The struct wraps an iterator passed to it and modifies it by calling .enumerate() on it.

pub struct Deltas<I: Iterator> {
    items: Vec<(I::Item, usize)>,
    enumerate_iter: std::iter::Enumerate<I>,
}

impl<I: Iterator> Deltas<I> {
    pub(crate) fn new(iter: I) -> Self {
        Deltas {
            items: Vec::new(),
            enumerate_iter: iter.enumerate(),
        }
    }
}

Now that we have the Deltas struct, the only thing left is to implement the Iterator trait for it.

The next() method is where the magic happens. This is where we modify the iterator.

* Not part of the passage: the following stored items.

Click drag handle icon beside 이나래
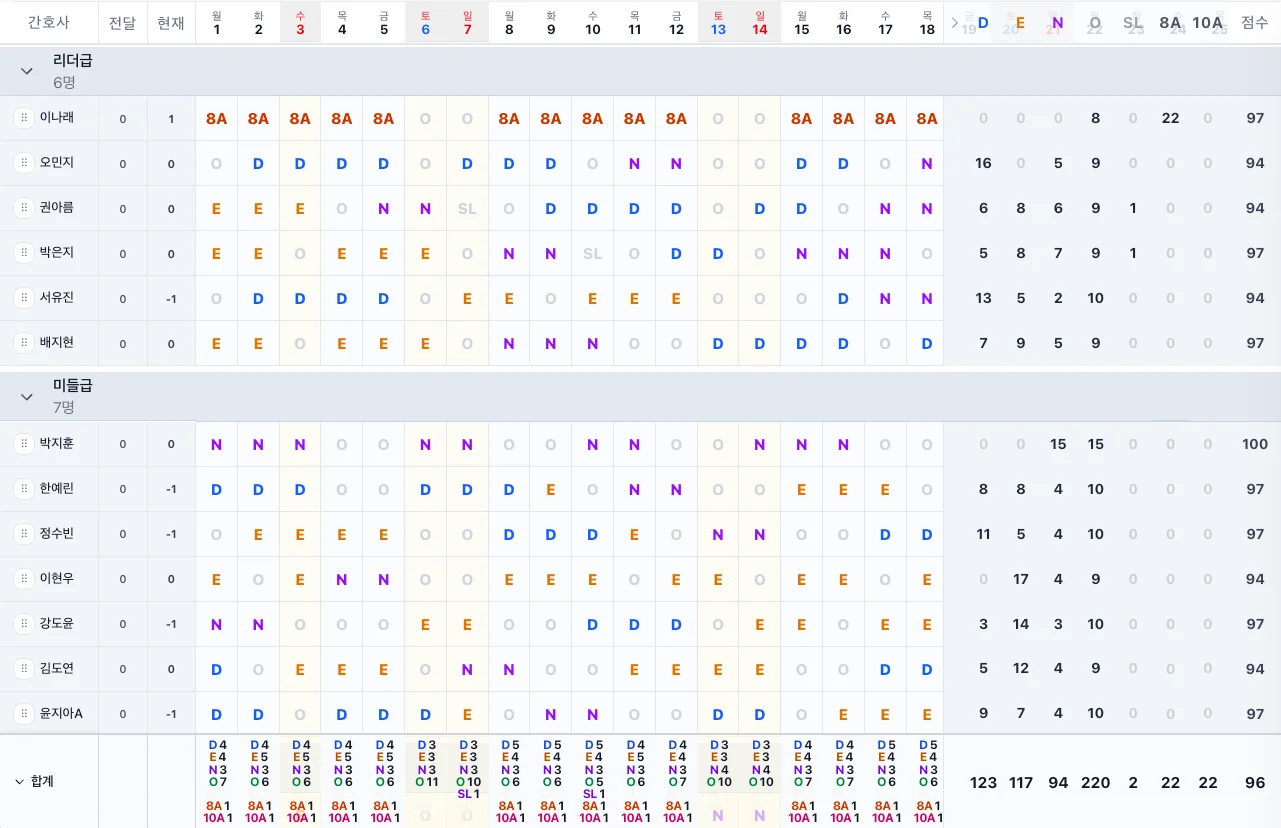The height and width of the screenshot is (828, 1281). (23, 118)
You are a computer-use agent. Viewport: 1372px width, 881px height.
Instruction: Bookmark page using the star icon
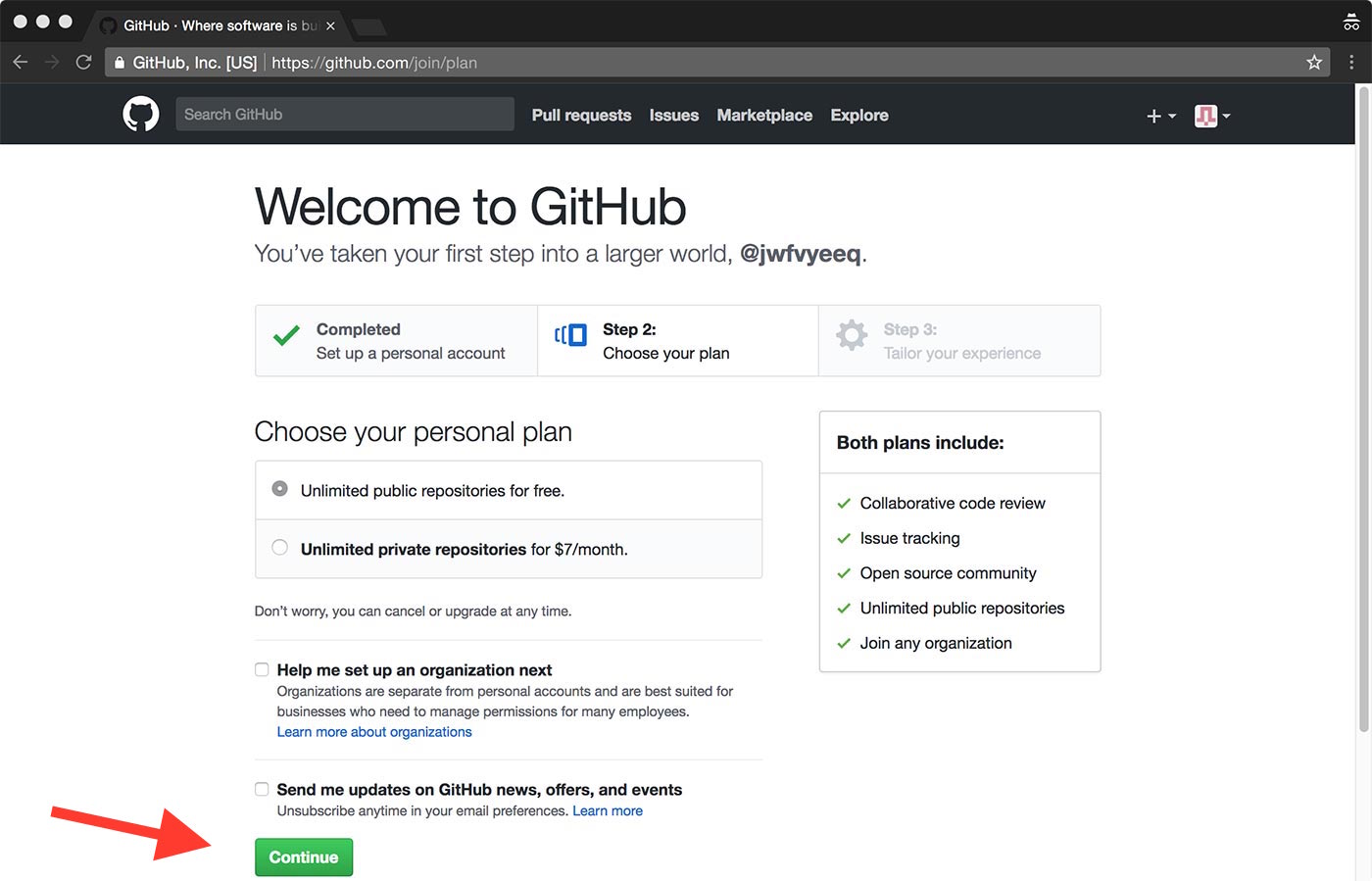(x=1314, y=63)
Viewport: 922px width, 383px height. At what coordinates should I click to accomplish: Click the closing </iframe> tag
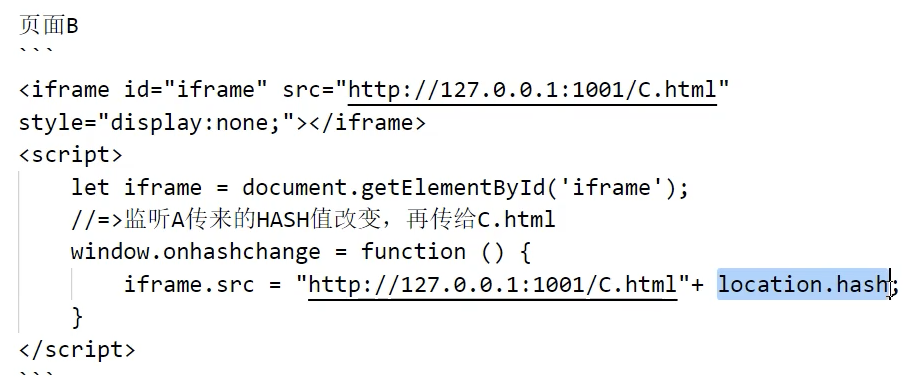coord(368,123)
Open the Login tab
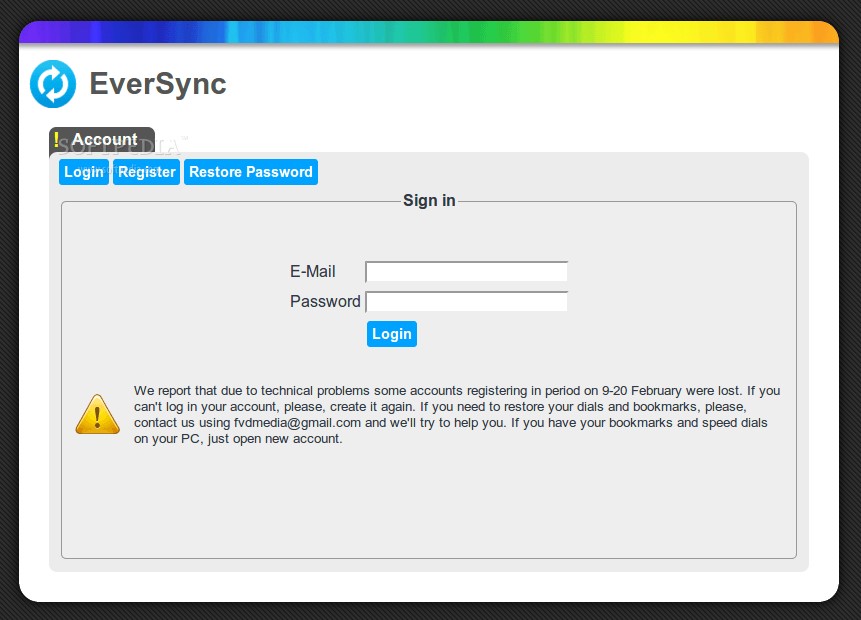 (x=83, y=171)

impl<I: Iterator> Iterator for Deltas<I>
where
    I::Item: std::cmp::PartialEq,
{
    type Item = usize; // The type of the items yielded by the iterator

    fn next(&mut self) -> Option<Self::Item> {
        // Get the next item from the underlying iterator
        let (next_index, next_item) = self.enumerate_iter.next()?;

        // Find the index of the last occurrence of the current item (not efficient, but keeps the example simple)
        let last_index = (self.items.iter().rev()).find_map(|(item, index)| (item == &next_item).then_some(*index));

        // Push the current item and its index to the items vector
        self.items.push((next_item, next_index));

        // Return the distance from the current item to its last occurrence as the next item
        Some(last_index.map_or(next_index, |last_idx| next_index - last_idx - 1))
    }
}

And that's it! We've implemented a lazy iterator that yields the distance from each element to its last occurrence.

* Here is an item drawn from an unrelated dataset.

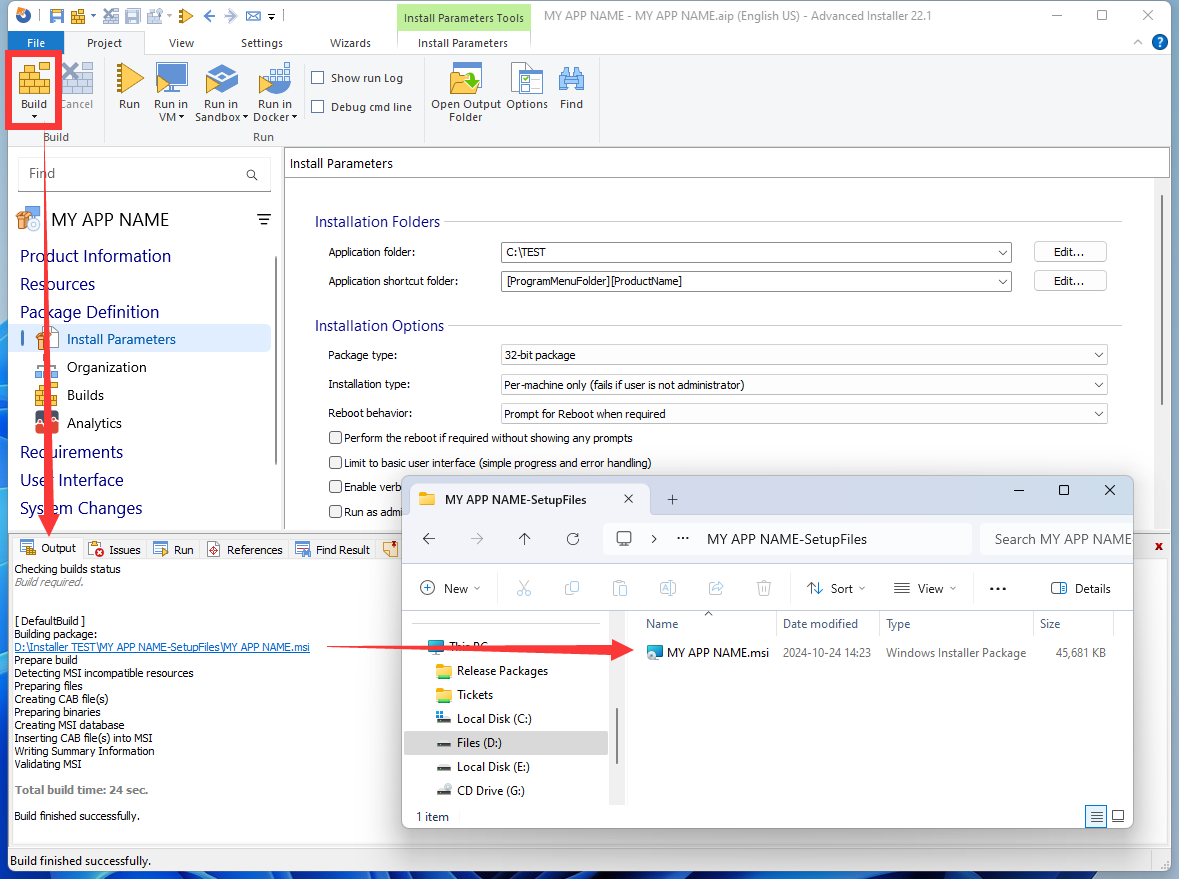This screenshot has width=1179, height=879.
Task: Toggle the Debug cmd line checkbox
Action: click(x=318, y=107)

As we know, the implementation of the next() method is hidden from the user. This allows us to modify the underlying iterator without breaking the contract.

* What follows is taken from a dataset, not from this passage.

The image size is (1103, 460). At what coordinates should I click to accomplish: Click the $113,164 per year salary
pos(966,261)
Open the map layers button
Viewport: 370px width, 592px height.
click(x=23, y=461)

Let's utilize that and improve our iterator's efficiency by getting rid of the Vec and using a HashMap instead.

pub struct Deltas<I: Iterator> {
    item_last_index_map: std::collections::HashMap<I::Item, usize>,
    enumerate_iter: std::iter::Enumerate<I>,
}

impl<I: Iterator> Deltas<I> {
    pub(crate) fn new(iter: I) -> Self {
        Deltas {
            item_last_index_map: std::collections::HashMap::new(),
            enumerate_iter: iter.enumerate(),
        }
    }
}

impl<I: Iterator, K, F> Iterator for DeltasByKey<I, F, K>
where
    F: FnMut(&I::Item) -> K,
    K: std::hash::Hash + Eq,
{
    type Item = usize;

    fn next(&mut self) -> Option<Self::Item> {
        // Get the next item from the underlying iterator
        let (next_index, next_item) = self.enumerate_iter.next()?;

        // Find the index of the last occurrence of the current item:
        // 1. If it's already in the map, use the distance from current index to last one
        // 2. If it's not in the map, use the current index as the distance
        let delta = (self.item_last_index_map.get(&next_item))
            .map(|&last_idx| next_index - last_idx - 1)
            .unwrap_or(next_index);

        // Update the item_last_index_map with the current item and its index
        self.item_last_index_map.insert(next_item, next_index);

        // Return the distance from the current item to its last occurrence as the next item
        Some(delta)
    }
}

Key Takeaways

Rust iterators represent a fundamental shift in how we process sequences, combining functional programming elegance with systems programming performance.

They're lazy by default, enabling efficient chaining of operations that compile down to optimal machine code.

Understanding the difference between iter(), into_iter(), and iter_mut() is crucial for managing ownership correctly.

With iterator adapters like map(), filter(), and fold(), complex data transformations become concise and expressive.

Most importantly, iterators aren't just syntactic sugar — they're a zero-cost abstraction that encourages writing safer, more maintainable code without sacrificing performance.